En el extremo occidental de Texas existe un territorio donde la noche es tan oscura como el carbón y el silencio todavía tiene voz. Big Bend National Park es un lugar de encuentros: el río que serpentea lento tallando cañones como templos antiguos; el desierto curtido por el sol; y una solitaria cadena montañosa que se alza como refugio de las aves. Entre cactus que florecen contra toda lógica y cielos que revelan más estrellas de las que uno puede contar, Big Bend guarda fósiles marinos, huellas de dinosaurios y cicatrices volcánicas; mientras sus senderos aún susurran historias de pueblos originarios, rancheros, mineros y pioneros.

Más al norte, las montañas irrumpen en el desierto chihuahuense. Guadalupe Mountains National Park protege un paisaje tan antiguo como monumental: el mayor arrecife fósil del período Pérmico en el mundo. Las montañas se elevan sobre el desierto, creando un contraste brutal. El Capitán, una pared de piedra caliza de casi 300 metros, domina el paisaje como una fortaleza natural, mientras que Guadalupe Peak –el punto más alto de Texas– desafía a quienes buscan la cima. Aquí, la flora y la fauna se adaptan a múltiples microclimas, y cada sendero cuenta historias de supervivencia, cooperación y conflicto humano ante un entorno exigente.

Cuevas y dunas perennes en Estados Unidos

Cruzando la frontera hacia Nuevo México, nos internamos en las entrañas de la tierra. Carlsbad Caverns National Park es un mundo subterráneo esculpido durante 250 millones de años, donde más de 300 cuevas albergan impactantes formaciones geológicas. “Big Room”, una de las cavernas abiertas al público más grandes del planeta, abruma por su escala silenciosa.
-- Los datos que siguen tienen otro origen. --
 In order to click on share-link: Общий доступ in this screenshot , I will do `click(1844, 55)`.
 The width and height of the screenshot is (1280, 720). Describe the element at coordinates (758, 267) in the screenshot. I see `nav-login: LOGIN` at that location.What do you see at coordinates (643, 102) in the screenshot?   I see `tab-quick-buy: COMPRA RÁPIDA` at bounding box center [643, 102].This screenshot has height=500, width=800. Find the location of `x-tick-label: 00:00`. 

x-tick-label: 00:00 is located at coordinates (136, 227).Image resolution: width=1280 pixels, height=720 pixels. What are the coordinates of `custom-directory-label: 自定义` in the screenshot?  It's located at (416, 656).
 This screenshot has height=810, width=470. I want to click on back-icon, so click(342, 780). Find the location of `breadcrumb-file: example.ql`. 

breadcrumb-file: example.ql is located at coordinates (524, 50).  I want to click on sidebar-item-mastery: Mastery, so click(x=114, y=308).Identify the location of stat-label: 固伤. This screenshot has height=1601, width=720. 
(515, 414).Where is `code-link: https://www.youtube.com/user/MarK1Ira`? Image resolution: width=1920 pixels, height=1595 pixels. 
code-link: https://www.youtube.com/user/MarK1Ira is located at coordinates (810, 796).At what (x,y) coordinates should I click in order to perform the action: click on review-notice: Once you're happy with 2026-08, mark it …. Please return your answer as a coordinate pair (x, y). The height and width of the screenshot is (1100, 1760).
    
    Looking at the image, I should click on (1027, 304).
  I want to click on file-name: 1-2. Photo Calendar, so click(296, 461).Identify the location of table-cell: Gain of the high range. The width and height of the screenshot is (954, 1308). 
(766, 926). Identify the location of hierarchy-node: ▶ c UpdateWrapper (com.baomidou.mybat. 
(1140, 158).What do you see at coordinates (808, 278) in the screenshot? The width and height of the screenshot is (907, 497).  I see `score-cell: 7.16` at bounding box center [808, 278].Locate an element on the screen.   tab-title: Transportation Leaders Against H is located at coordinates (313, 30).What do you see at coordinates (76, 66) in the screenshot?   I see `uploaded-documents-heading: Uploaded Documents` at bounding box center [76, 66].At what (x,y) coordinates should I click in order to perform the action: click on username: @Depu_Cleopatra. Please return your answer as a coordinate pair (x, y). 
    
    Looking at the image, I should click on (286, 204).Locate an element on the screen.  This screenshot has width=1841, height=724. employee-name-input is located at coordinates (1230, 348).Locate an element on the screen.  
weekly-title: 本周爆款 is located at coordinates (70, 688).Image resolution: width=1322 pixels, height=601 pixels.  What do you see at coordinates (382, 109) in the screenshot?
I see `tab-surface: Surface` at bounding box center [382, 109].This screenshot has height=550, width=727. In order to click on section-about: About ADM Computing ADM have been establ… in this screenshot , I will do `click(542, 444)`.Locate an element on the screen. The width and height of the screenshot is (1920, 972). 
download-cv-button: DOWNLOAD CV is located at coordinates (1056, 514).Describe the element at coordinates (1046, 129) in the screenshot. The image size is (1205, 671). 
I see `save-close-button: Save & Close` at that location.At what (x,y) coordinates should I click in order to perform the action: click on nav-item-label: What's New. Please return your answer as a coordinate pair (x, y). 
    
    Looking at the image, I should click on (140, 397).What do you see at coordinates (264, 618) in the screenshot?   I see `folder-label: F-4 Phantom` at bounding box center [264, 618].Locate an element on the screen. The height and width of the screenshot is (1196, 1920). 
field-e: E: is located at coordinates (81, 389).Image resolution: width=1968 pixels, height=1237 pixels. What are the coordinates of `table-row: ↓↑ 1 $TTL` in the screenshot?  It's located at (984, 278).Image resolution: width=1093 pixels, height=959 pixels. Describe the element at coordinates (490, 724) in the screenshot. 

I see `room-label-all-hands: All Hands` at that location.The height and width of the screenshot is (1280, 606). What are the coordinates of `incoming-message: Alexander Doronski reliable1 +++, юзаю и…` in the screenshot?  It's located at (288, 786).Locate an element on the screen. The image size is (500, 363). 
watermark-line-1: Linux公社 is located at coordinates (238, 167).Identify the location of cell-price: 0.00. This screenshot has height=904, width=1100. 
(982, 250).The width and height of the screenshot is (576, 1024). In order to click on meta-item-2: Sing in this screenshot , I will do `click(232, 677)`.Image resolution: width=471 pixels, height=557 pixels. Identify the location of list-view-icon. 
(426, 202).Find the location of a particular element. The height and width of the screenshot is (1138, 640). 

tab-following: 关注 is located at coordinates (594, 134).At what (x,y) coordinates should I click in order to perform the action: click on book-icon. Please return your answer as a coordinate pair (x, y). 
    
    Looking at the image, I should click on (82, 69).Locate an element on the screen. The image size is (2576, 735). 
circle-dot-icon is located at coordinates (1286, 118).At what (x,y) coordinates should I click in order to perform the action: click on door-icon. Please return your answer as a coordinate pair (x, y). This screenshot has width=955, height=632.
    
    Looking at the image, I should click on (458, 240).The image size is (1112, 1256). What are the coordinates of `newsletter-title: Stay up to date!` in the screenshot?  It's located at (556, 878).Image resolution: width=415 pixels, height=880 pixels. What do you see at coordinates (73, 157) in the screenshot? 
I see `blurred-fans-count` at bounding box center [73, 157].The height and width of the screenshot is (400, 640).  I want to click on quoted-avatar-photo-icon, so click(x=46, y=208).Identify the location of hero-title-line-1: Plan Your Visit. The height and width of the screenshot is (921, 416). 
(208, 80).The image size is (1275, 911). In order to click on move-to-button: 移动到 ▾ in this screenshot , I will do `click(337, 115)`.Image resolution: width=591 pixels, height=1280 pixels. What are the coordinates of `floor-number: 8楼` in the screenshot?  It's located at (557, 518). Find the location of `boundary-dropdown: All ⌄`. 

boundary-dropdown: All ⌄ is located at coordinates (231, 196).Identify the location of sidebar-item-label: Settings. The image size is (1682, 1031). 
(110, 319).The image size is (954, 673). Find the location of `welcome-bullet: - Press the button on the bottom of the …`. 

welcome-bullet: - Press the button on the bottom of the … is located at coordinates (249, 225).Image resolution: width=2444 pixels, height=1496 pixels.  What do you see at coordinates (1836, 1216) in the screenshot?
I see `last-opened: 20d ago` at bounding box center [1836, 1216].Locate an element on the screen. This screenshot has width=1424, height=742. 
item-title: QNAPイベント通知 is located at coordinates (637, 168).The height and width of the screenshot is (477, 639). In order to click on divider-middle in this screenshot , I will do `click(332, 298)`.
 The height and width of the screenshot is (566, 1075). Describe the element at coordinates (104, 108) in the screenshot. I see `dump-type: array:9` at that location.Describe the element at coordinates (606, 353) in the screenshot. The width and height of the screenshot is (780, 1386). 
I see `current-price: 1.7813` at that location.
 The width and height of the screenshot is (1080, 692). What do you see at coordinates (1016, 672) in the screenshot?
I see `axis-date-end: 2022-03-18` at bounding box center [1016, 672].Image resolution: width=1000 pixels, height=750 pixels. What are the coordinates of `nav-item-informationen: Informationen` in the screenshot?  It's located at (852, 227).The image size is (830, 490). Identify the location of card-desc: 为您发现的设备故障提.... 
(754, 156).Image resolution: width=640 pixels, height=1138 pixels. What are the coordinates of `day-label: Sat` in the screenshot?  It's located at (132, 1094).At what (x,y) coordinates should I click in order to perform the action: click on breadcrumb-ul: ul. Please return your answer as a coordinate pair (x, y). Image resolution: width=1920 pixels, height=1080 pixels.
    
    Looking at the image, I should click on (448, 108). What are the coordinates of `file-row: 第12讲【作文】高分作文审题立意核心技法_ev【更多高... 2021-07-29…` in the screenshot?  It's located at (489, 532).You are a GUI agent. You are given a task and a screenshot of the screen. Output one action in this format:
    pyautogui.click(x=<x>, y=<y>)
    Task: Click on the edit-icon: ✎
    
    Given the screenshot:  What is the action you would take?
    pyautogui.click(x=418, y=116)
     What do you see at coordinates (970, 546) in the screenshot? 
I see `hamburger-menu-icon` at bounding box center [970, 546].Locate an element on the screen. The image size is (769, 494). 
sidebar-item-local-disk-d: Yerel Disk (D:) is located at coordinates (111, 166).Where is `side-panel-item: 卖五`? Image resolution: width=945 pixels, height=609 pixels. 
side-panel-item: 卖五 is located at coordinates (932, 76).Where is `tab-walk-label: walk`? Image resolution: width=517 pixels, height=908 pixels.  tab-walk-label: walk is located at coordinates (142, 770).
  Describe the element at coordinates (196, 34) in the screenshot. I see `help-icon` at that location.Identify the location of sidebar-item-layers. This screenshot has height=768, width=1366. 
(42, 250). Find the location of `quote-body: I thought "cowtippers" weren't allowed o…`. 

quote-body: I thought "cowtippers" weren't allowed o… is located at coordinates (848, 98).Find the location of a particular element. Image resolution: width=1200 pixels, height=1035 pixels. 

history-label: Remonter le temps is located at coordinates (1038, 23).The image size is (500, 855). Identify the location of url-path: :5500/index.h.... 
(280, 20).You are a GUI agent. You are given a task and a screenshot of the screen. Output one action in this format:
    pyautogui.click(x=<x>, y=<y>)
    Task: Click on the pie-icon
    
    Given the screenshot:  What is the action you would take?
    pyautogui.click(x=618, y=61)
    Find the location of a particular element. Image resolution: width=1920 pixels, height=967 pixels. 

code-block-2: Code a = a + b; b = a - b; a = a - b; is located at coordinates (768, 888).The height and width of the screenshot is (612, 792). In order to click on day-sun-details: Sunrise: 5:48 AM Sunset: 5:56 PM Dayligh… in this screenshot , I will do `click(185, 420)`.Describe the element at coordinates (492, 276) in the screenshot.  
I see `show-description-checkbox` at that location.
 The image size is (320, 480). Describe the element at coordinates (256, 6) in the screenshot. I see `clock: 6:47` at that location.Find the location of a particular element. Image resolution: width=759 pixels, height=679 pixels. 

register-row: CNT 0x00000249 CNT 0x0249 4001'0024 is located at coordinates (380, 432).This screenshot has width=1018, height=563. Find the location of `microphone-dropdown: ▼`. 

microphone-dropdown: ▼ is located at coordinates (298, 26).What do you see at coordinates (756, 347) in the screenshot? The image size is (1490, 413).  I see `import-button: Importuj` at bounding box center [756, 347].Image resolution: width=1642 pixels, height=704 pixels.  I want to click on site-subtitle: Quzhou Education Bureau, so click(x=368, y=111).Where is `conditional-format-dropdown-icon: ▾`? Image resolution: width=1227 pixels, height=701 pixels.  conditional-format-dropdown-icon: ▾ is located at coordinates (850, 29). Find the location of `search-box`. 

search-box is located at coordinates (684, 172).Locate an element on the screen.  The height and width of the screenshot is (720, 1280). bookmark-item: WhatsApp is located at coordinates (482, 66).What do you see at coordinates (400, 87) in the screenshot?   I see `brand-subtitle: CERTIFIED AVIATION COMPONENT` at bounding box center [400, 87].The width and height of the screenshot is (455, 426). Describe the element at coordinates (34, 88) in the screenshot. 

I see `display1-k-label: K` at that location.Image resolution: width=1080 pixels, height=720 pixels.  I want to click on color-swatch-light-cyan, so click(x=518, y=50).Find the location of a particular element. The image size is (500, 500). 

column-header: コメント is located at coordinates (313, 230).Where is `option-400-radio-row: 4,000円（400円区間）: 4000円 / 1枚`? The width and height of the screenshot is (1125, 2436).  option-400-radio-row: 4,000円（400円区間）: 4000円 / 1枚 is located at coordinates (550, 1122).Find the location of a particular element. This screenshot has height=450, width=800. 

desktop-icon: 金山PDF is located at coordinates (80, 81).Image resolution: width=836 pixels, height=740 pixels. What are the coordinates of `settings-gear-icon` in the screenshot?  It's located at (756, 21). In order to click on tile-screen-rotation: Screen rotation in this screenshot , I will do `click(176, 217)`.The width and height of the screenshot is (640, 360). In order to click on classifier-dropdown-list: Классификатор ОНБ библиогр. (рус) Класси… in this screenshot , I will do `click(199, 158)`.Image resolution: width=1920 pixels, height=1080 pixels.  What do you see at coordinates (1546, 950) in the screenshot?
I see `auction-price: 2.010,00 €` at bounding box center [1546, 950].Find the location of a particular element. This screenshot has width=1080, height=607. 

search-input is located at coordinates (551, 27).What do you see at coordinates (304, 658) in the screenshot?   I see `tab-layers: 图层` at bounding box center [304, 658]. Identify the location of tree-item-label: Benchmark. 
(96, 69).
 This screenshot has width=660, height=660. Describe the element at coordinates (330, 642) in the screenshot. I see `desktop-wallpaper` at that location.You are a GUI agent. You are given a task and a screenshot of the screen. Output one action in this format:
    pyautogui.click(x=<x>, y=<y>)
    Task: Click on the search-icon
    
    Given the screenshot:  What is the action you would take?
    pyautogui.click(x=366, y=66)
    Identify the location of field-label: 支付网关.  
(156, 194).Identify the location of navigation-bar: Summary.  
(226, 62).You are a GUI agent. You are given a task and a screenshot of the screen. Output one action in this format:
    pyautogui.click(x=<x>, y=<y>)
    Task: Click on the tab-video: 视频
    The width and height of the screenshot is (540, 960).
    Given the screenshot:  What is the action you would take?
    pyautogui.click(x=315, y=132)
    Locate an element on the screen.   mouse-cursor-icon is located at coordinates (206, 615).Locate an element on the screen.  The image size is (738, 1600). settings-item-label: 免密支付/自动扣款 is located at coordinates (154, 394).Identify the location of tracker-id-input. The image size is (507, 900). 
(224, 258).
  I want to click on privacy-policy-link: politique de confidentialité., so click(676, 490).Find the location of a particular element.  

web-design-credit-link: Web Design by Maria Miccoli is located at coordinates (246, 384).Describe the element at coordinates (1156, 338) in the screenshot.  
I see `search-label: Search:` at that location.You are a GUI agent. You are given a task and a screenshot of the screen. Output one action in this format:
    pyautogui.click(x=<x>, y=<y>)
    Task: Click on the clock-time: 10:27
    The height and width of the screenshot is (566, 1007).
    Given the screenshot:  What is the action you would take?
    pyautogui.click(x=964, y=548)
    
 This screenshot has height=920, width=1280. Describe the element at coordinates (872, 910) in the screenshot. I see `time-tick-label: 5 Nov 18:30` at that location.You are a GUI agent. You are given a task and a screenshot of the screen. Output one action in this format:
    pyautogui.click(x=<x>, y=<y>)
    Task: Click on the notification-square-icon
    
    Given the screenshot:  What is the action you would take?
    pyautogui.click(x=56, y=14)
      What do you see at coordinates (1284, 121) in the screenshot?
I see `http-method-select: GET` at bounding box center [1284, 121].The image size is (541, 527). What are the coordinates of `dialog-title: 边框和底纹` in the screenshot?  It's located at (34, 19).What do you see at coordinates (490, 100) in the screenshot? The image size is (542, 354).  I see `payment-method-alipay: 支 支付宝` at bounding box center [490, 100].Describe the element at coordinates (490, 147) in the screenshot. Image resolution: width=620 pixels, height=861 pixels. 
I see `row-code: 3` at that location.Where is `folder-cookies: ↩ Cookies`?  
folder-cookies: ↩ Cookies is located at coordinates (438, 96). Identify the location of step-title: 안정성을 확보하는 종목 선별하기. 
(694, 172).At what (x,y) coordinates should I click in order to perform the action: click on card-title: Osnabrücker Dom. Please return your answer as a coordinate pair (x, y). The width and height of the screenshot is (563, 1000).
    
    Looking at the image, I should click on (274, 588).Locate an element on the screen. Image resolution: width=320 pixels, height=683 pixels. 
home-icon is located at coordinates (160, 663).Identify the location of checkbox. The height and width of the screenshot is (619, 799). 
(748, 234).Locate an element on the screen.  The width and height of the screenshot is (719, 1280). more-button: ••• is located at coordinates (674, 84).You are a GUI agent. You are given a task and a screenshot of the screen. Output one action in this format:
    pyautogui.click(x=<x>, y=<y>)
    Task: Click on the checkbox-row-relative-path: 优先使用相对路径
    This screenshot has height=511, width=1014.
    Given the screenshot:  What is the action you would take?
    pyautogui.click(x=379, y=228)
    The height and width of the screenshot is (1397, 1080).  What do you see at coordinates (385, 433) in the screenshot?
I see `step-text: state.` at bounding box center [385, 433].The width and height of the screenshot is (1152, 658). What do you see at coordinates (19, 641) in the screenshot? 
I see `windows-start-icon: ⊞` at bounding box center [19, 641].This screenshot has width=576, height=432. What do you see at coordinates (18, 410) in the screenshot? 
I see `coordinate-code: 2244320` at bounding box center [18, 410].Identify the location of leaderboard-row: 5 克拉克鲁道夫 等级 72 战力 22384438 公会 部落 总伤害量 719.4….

Estalactitas y estalagmitas parecen columnas de una catedral oculta y, al caer la tarde, miles de murciélagos emergen en un espectáculo natural hipnótico.

Finalmente, como si fuera un espejismo, el desierto vuelve a sorprender. En el sur de Nuevo México, White Sands National Park resplandece con dunas que semejan olas detenidas en el tiempo. Son dunas de yeso, las más extensas del mundo. La arena no quema, el paisaje cambia con la luz, y los colores del amanecer y el atardecer producen escenas casi irreales.